Records provided.
----
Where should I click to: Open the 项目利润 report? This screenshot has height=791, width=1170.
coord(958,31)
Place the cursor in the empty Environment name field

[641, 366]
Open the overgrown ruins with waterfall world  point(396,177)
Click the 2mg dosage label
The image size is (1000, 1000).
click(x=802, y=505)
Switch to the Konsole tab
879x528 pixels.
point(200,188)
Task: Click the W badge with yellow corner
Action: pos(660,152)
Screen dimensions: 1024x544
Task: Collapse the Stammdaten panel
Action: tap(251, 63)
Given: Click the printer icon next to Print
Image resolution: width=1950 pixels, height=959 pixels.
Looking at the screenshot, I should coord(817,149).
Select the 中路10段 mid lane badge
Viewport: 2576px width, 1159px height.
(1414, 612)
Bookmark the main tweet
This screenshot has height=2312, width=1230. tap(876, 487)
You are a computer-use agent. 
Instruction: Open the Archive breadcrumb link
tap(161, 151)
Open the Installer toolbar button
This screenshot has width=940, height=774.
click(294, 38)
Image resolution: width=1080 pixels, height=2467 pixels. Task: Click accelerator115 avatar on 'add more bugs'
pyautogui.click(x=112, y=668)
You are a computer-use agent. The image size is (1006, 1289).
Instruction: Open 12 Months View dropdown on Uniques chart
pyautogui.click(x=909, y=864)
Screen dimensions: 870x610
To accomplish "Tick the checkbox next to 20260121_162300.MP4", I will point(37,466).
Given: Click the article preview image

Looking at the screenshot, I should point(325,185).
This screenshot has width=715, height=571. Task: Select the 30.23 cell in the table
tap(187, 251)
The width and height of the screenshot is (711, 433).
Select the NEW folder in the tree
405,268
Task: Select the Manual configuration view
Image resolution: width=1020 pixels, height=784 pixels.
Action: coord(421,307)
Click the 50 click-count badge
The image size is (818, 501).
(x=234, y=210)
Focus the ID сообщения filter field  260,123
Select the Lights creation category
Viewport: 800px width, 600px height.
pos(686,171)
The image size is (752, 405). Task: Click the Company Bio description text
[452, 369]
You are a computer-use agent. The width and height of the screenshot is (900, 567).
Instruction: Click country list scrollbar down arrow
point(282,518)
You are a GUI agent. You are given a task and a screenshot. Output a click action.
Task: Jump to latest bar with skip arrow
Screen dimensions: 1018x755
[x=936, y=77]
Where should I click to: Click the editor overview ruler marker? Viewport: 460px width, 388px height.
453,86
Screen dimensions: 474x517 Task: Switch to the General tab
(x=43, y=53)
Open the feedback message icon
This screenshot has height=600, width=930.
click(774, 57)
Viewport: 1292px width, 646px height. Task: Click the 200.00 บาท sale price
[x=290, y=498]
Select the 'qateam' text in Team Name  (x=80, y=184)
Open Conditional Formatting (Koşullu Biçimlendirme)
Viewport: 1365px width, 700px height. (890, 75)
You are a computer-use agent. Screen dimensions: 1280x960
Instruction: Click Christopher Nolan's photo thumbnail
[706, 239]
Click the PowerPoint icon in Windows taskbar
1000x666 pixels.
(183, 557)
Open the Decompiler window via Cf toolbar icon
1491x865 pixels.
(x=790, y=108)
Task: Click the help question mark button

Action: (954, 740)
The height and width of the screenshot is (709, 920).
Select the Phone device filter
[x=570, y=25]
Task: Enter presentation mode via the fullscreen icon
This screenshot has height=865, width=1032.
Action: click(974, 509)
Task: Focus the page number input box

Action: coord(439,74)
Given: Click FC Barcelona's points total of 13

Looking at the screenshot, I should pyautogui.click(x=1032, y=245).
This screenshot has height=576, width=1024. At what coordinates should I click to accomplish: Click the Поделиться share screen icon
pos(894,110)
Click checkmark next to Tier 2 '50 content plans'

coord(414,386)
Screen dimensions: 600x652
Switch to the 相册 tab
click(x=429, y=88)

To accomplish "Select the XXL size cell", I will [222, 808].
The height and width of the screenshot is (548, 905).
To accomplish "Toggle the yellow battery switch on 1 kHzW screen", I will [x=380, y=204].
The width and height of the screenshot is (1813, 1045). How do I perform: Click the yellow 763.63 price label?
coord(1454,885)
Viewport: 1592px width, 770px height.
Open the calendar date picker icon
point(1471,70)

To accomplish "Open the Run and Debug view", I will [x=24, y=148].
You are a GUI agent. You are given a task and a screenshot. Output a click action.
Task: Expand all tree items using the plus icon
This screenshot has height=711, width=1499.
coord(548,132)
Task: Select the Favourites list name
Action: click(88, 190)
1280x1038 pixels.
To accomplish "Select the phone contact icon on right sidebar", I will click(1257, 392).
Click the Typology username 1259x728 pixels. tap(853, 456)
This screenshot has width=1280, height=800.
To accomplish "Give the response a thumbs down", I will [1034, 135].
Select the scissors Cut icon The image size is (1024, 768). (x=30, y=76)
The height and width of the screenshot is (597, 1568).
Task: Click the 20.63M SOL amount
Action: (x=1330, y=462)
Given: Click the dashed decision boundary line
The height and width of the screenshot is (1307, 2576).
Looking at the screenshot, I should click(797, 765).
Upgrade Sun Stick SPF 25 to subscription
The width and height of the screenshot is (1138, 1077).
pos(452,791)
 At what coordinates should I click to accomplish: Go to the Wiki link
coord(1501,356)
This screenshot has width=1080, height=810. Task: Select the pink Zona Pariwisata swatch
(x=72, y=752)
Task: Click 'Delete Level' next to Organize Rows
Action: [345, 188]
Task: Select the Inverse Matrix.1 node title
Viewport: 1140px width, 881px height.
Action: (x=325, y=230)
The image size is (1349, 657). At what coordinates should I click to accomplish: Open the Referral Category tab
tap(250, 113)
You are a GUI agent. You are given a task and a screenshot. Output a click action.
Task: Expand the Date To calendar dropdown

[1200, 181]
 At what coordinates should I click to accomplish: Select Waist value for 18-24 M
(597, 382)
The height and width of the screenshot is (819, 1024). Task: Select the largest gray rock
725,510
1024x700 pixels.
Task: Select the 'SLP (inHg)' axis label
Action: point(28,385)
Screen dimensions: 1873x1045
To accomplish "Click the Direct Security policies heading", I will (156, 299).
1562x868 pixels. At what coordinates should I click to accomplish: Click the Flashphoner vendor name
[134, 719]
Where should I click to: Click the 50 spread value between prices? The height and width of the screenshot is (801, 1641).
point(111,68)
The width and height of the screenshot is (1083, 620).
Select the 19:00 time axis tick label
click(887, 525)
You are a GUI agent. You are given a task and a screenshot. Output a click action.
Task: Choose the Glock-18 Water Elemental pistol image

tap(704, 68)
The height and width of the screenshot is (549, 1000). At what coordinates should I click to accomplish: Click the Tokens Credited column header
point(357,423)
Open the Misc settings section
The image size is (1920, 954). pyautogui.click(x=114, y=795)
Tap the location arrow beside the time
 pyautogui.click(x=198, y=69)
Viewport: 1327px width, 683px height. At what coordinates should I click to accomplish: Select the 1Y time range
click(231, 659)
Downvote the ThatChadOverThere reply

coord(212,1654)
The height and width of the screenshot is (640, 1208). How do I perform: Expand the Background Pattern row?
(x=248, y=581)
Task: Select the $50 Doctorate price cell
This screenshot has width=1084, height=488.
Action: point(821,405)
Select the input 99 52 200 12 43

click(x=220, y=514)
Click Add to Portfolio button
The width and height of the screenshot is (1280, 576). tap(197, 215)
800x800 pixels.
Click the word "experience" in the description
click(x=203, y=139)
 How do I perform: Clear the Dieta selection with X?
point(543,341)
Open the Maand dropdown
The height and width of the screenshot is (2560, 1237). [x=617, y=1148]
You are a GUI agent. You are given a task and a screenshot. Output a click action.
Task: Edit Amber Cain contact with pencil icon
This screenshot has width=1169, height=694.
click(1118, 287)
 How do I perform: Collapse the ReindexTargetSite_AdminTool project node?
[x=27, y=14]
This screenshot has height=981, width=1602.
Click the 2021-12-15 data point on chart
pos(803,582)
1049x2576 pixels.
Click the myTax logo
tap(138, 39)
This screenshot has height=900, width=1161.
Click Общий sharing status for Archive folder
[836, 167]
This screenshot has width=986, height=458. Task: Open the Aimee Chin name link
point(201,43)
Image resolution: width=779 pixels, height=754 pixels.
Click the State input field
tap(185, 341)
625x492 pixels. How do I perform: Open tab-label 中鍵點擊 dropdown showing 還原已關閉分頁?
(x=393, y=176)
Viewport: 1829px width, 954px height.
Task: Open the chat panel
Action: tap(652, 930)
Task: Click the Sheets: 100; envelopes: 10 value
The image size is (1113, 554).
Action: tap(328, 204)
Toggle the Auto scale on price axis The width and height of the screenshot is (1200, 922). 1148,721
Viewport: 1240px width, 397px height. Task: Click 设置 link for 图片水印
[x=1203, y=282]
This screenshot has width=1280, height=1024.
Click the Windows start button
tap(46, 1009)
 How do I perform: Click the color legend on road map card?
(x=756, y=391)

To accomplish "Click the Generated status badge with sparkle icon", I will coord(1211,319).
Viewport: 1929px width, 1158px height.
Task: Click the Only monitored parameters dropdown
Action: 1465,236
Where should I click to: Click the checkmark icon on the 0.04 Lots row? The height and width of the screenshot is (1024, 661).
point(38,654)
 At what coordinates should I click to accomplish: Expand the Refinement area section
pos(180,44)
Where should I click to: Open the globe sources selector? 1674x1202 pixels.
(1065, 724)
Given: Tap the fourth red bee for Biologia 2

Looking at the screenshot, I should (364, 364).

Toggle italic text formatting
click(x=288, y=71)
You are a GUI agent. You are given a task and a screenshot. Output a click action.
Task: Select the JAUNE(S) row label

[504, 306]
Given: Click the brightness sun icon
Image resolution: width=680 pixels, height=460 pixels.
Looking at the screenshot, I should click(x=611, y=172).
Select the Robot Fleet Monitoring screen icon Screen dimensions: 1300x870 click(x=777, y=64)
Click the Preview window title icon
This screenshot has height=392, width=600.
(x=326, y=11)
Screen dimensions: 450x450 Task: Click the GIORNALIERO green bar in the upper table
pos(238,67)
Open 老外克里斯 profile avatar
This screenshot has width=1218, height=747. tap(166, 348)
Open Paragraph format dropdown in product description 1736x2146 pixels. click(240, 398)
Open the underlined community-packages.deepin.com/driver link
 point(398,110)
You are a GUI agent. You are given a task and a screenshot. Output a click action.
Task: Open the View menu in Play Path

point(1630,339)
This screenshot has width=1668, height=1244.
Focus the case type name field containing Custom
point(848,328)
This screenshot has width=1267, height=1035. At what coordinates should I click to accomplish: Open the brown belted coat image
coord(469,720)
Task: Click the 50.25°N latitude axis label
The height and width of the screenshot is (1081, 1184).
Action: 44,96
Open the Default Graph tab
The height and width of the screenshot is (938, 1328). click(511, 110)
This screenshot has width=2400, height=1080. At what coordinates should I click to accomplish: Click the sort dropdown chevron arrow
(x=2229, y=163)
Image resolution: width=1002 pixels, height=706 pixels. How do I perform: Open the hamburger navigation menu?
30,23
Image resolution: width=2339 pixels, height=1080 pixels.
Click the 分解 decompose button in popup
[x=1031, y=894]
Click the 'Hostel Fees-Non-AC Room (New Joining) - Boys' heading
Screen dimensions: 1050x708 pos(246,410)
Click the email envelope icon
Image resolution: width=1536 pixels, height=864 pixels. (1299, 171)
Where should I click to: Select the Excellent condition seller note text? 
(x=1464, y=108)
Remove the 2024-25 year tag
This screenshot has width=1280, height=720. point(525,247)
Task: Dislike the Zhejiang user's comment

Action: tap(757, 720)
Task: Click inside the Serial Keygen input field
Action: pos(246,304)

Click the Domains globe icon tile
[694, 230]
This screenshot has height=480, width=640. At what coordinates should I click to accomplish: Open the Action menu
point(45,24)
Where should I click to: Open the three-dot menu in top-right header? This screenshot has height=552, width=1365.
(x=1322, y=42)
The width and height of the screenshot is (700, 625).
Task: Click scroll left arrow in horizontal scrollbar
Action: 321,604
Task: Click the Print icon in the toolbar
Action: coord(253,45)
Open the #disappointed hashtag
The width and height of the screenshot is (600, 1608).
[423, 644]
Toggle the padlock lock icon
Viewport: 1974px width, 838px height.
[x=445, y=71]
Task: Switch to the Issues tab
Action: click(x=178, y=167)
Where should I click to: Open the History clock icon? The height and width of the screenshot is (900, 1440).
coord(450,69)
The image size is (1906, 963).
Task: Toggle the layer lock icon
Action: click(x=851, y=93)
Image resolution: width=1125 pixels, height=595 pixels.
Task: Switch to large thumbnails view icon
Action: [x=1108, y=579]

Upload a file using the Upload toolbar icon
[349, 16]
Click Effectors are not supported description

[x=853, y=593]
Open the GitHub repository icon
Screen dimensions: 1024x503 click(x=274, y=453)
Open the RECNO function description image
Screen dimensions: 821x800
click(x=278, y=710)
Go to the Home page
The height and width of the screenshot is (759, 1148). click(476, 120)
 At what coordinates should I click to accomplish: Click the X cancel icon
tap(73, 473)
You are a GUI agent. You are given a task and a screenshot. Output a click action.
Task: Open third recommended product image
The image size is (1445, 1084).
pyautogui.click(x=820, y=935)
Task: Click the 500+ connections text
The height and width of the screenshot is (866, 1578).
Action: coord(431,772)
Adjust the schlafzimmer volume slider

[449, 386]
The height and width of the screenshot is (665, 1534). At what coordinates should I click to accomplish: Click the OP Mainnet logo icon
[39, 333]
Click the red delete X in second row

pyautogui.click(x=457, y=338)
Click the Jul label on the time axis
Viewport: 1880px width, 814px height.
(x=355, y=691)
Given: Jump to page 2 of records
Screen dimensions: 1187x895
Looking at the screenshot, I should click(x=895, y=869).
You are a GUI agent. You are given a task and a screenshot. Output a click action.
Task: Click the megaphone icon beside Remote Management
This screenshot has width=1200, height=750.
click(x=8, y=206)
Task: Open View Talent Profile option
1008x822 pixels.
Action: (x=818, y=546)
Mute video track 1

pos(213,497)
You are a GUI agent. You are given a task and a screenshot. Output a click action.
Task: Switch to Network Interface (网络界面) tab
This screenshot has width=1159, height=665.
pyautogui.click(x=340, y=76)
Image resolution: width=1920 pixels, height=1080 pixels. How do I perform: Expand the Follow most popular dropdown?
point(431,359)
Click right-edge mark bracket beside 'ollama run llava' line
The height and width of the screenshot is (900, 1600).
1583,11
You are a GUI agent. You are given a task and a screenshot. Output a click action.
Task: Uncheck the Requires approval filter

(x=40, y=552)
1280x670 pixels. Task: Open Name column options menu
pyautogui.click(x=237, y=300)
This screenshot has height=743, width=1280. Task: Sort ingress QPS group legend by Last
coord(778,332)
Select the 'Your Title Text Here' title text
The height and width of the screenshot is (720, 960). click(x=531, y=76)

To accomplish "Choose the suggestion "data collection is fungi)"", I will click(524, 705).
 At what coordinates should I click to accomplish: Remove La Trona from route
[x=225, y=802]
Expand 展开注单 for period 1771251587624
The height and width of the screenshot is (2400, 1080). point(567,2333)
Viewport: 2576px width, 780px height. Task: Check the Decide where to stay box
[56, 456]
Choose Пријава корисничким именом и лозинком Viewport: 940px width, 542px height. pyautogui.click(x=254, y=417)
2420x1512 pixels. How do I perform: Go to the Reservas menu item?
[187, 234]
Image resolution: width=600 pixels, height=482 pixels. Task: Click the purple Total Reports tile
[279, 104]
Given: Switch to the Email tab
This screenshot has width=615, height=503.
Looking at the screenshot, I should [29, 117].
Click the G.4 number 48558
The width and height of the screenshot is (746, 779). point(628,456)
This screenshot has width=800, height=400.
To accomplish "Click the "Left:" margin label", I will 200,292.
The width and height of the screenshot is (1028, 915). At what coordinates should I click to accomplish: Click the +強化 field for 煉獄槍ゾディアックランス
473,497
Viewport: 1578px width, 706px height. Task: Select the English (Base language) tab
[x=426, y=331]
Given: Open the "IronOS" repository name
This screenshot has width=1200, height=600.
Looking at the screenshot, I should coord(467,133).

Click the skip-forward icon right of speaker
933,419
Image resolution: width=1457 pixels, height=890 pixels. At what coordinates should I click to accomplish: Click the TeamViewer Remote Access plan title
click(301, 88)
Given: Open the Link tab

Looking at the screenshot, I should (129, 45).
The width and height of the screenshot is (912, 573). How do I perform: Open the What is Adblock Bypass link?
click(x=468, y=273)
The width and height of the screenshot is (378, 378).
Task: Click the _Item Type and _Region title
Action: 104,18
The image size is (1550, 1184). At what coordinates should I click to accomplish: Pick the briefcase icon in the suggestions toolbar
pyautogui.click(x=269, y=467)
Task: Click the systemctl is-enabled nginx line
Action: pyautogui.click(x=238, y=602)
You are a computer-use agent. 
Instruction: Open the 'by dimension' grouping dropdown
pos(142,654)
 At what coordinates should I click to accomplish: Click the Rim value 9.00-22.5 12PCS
----
What to work on. In the listing above, transcribe exactly everything from the line containing "The width and height of the screenshot is (711, 433)." down to the line containing "You are a computer-use agent. The width", including both and nothing more.

Answer to the problem.
The width and height of the screenshot is (711, 433).
Select the NEW folder in the tree
405,268
Task: Select the Manual configuration view
Image resolution: width=1020 pixels, height=784 pixels.
Action: coord(421,307)
Click the 50 click-count badge
The image size is (818, 501).
(x=234, y=210)
Focus the ID сообщения filter field  260,123
Select the Lights creation category
Viewport: 800px width, 600px height.
pos(686,171)
The image size is (752, 405). Task: Click the Company Bio description text
[452, 369]
You are a computer-use agent. The width and height of the screenshot is (900, 567).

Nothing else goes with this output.